Dommage, car on aurait bien aimé en savoir davantage.

Une inévitable baisse de production

Si, selon les auteurs, les trois scénarios permettraient de se passer entièrement de pesticides « chimiques », le premier impliquerait une forte réduction des exportations européennes, en raison des pertes de rendements. « Si l’Europe souhaitait conserver sa position d’exportateur sur les marchés mondiaux, de plus hauts rendements ou une exten- sion des superficies cultivées seraient nécessaires », indique l’étude.

En revanche, l’adoption de « régimes sains » (S2) ou de « régimes sains et plus respectueux de l’environnement » (S3) laisserait à l’Europe « une certaine marge de manœuvre pour équilibrer ses usages et ses res- sources tout en devenant exportateur net de calories ».

En effet, ces deux scénarios impliquent des régimes alimentaires moins riches en produits animaux, avec une sensible diminution de la production animale européenne et des aliments pour animaux, « y compris les fourrages, de même que l’usage de l’herbe des prairies permanentes ». En raison de cette diminution, les superficies de prairies permanentes chuteraient de 51 % à 28% et les espaces ainsi libérés pourraient être convertis en zones de végétation arbustive ou en forêts.

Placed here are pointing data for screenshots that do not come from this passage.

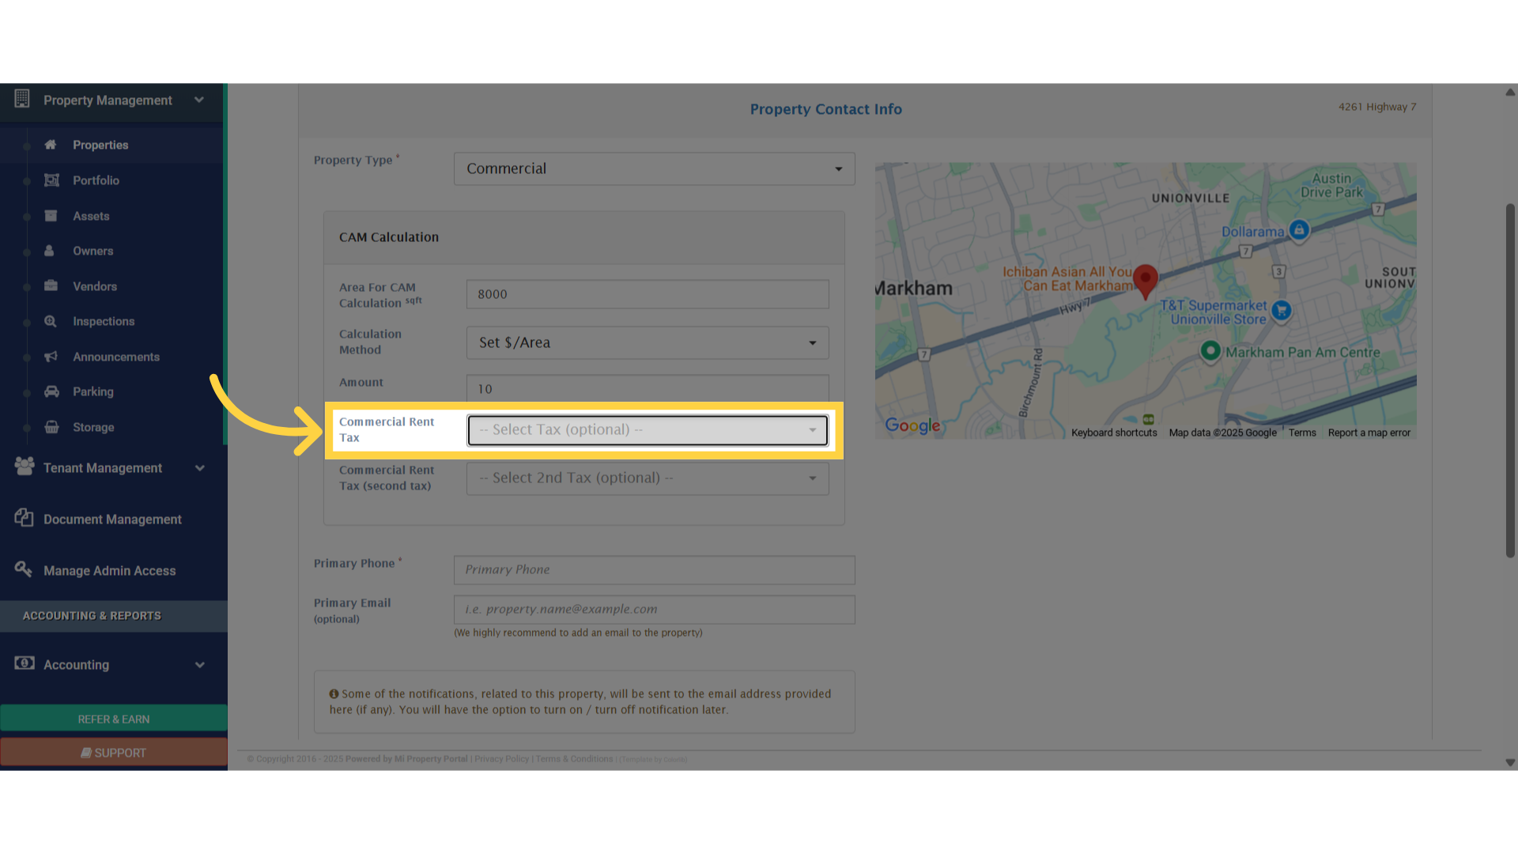Click the REFER & EARN button
This screenshot has width=1518, height=854.
pyautogui.click(x=113, y=719)
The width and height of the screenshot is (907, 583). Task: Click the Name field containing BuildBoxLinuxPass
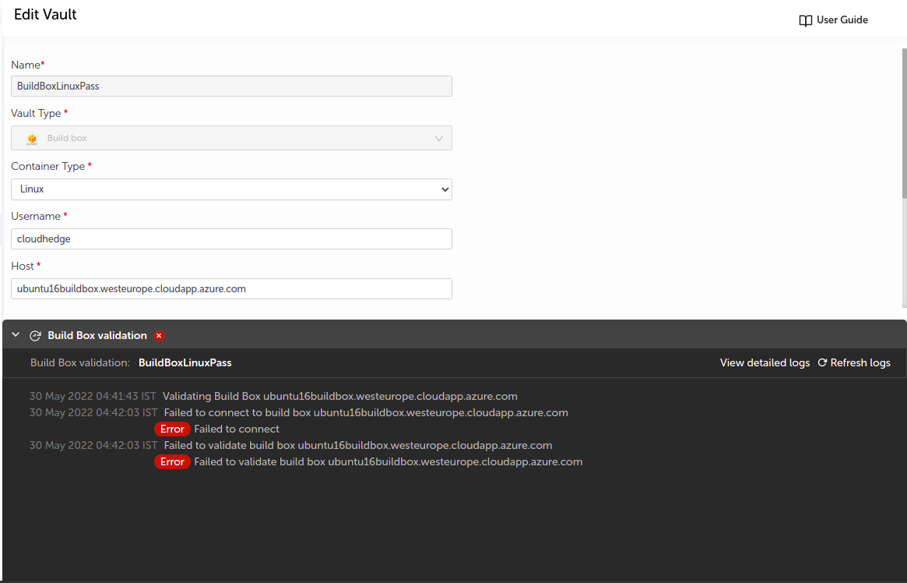(231, 87)
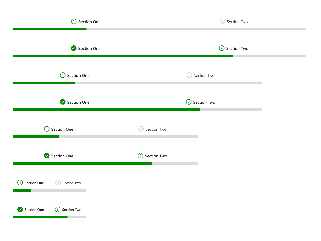Click the green step 1 circle in the top stepper
This screenshot has width=321, height=241.
pos(74,21)
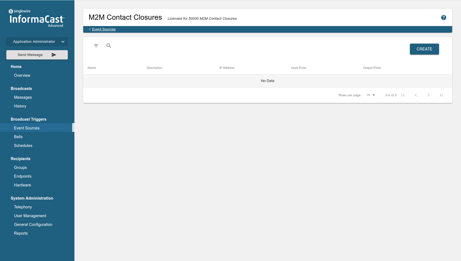Open General Configuration settings page

coord(33,225)
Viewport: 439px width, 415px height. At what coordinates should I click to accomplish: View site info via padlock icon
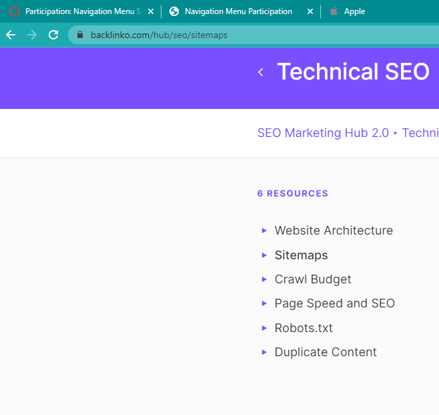(80, 35)
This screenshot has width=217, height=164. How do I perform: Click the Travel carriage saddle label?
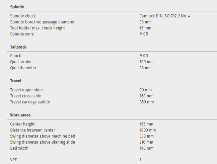click(30, 102)
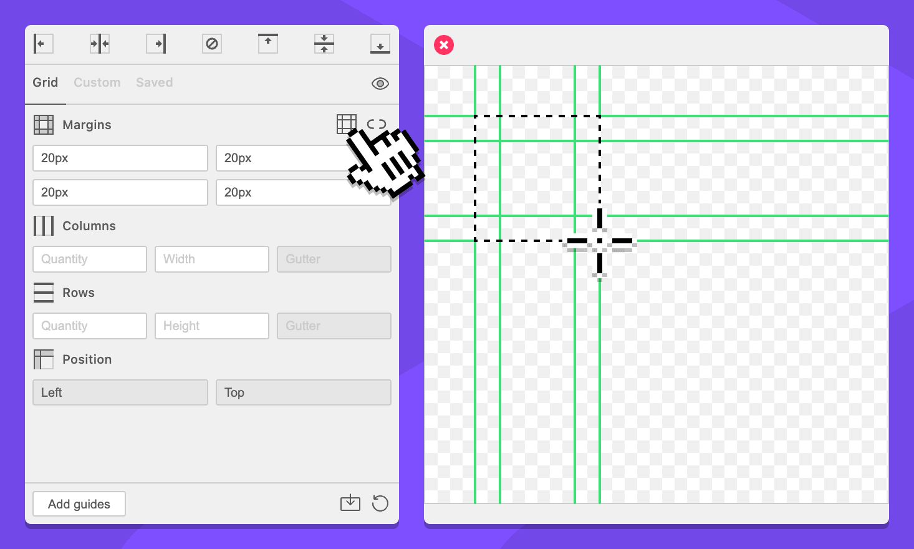Close the preview window with red button

(444, 45)
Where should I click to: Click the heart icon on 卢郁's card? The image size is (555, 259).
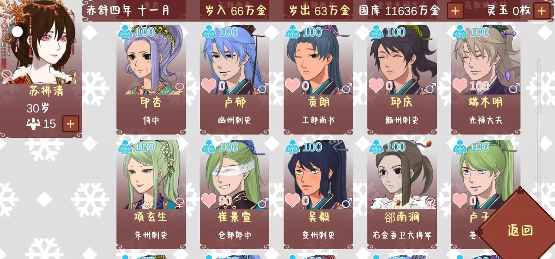point(208,86)
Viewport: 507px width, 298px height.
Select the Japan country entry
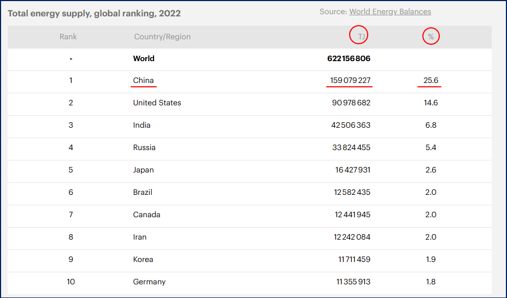(143, 170)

Des exemples non significatifs

Pour illustrer leurs propos, les auteurs se réfèrent cependant à quatre cas concrets, qui existent déjà, à savoir la production de blé dur bio en Toscane (Italie), réalisée « par de grandes exploitations spécialisées, équipées en technologies de pointe qui permettent aux exploitants de travailler à très grande échelle avec peu de main-d’œuvre et à une cadence élevée » et qui a largement adopté l’agriculture de précision pour ses interventions principales – semis, désherbage mécanique, récolte – pilotées par satellite ; la production de légumes bio en Roumanie du Sud-Est, opérée sur un modèle plutôt classique; la production de céréales et d’oléagineux dans le sud de la Finlande, qui n’est pas vraiment la région la plus exposée aux ravageurs en raison du climat; et enfin, la production viticole en Bergerac-Duras, également très classique. Les perspectives annoncées sont loin d’être convaincantes, notamment en raison du décalage entre ces quatre cas.

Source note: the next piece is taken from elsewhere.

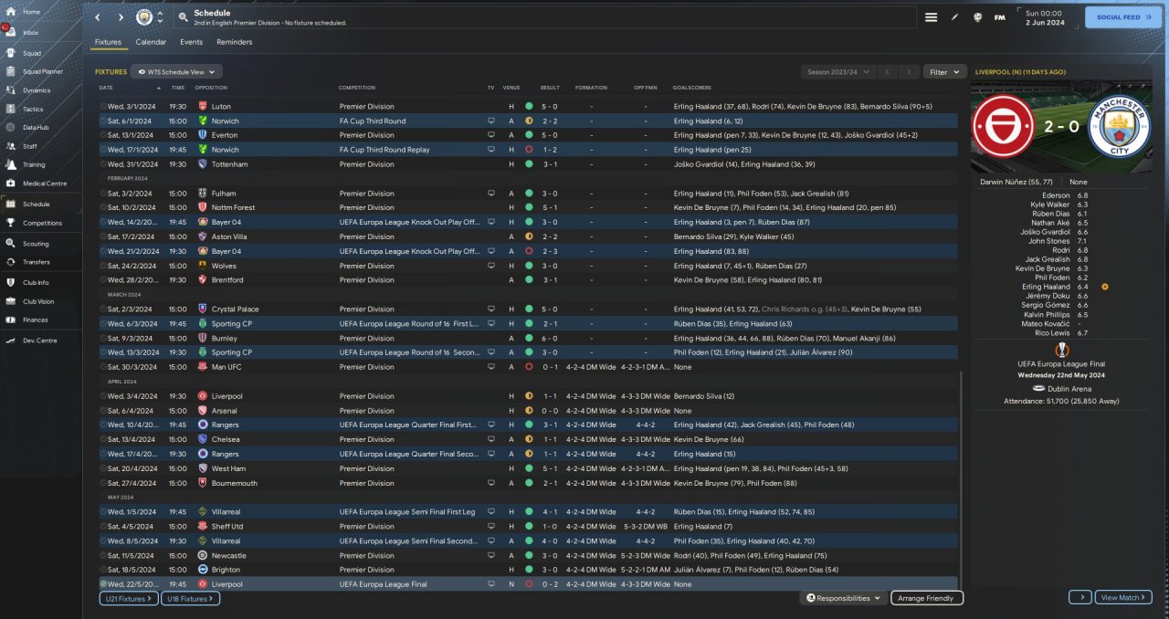Click the Arrange Friendly button
This screenshot has width=1169, height=619.
926,598
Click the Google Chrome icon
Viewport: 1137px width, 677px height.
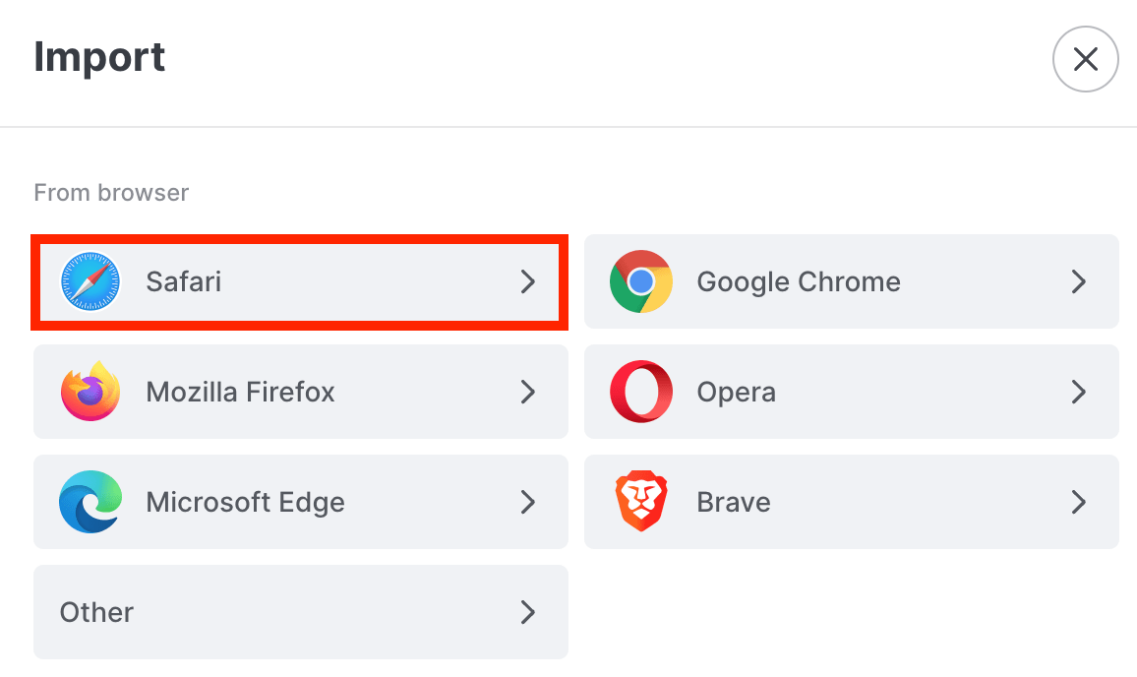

En fin de compte, l’étude apparaît comme un exercice très théorique sans véritables pistes innovantes, sans rien de particulièrement disruptif, et elle présente surtout l’avantage que personne n’aura gardé en mémoire les conclusions et les propositions des auteurs à son échéance…

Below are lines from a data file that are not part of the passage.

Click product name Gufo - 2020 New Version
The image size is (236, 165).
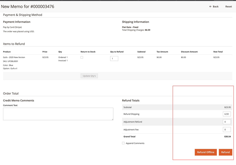pyautogui.click(x=14, y=57)
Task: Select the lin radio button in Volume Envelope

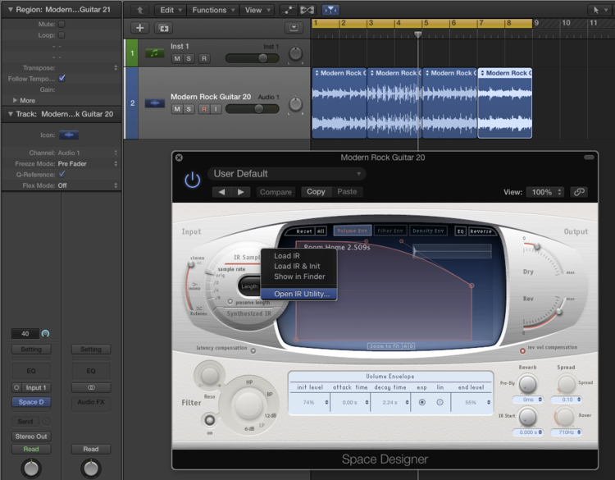Action: coord(440,402)
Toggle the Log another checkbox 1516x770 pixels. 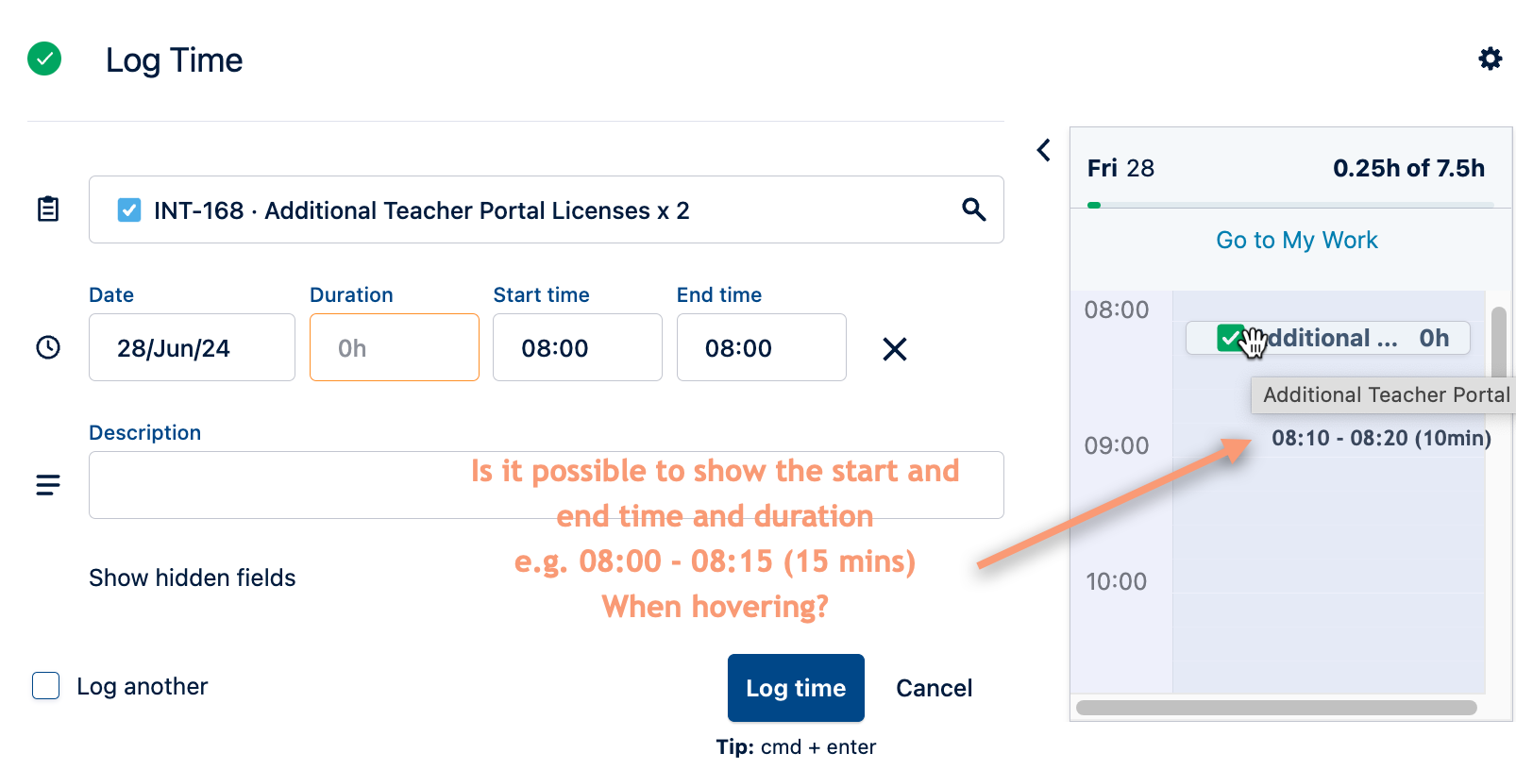tap(46, 686)
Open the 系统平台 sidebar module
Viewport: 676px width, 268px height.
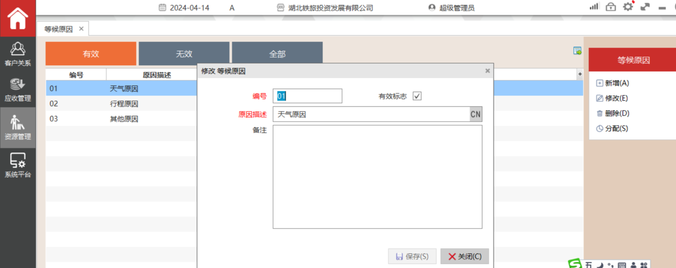click(18, 165)
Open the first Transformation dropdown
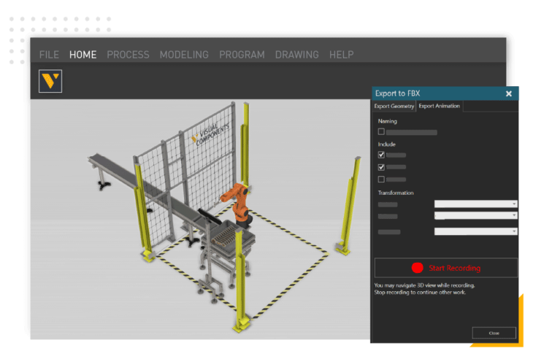Viewport: 533px width, 351px height. point(475,204)
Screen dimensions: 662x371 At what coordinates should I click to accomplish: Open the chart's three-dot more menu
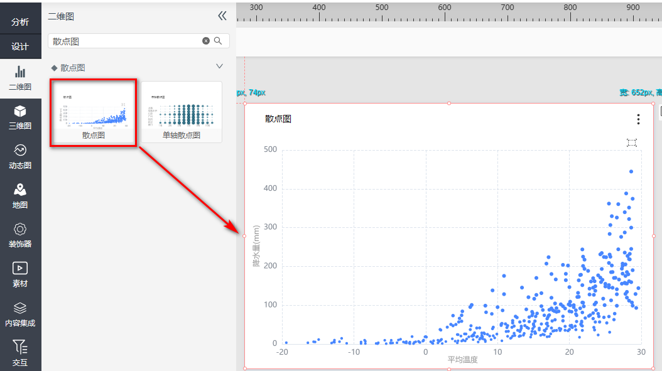pos(638,119)
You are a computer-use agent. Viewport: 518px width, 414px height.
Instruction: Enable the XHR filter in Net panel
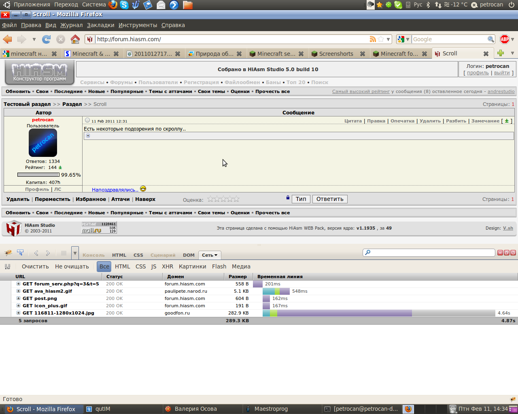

En revanche, ce qui est certain, c’est que l’agriculture européenne va inévitablement évoluer au rythme des innovations scientifiques, dans le domaine de la robotique comme dans celui de la sélection variétale ou des modèles agronomiques. Quelle sera vraiment la place de la chimie en 2050, c’est-à-dire d’ici vingt-cinq ans ? Difficile de répondre à cette question, et ce n’est malheureuse- ment pas ce rapport qui permettra d’éclairer le débat.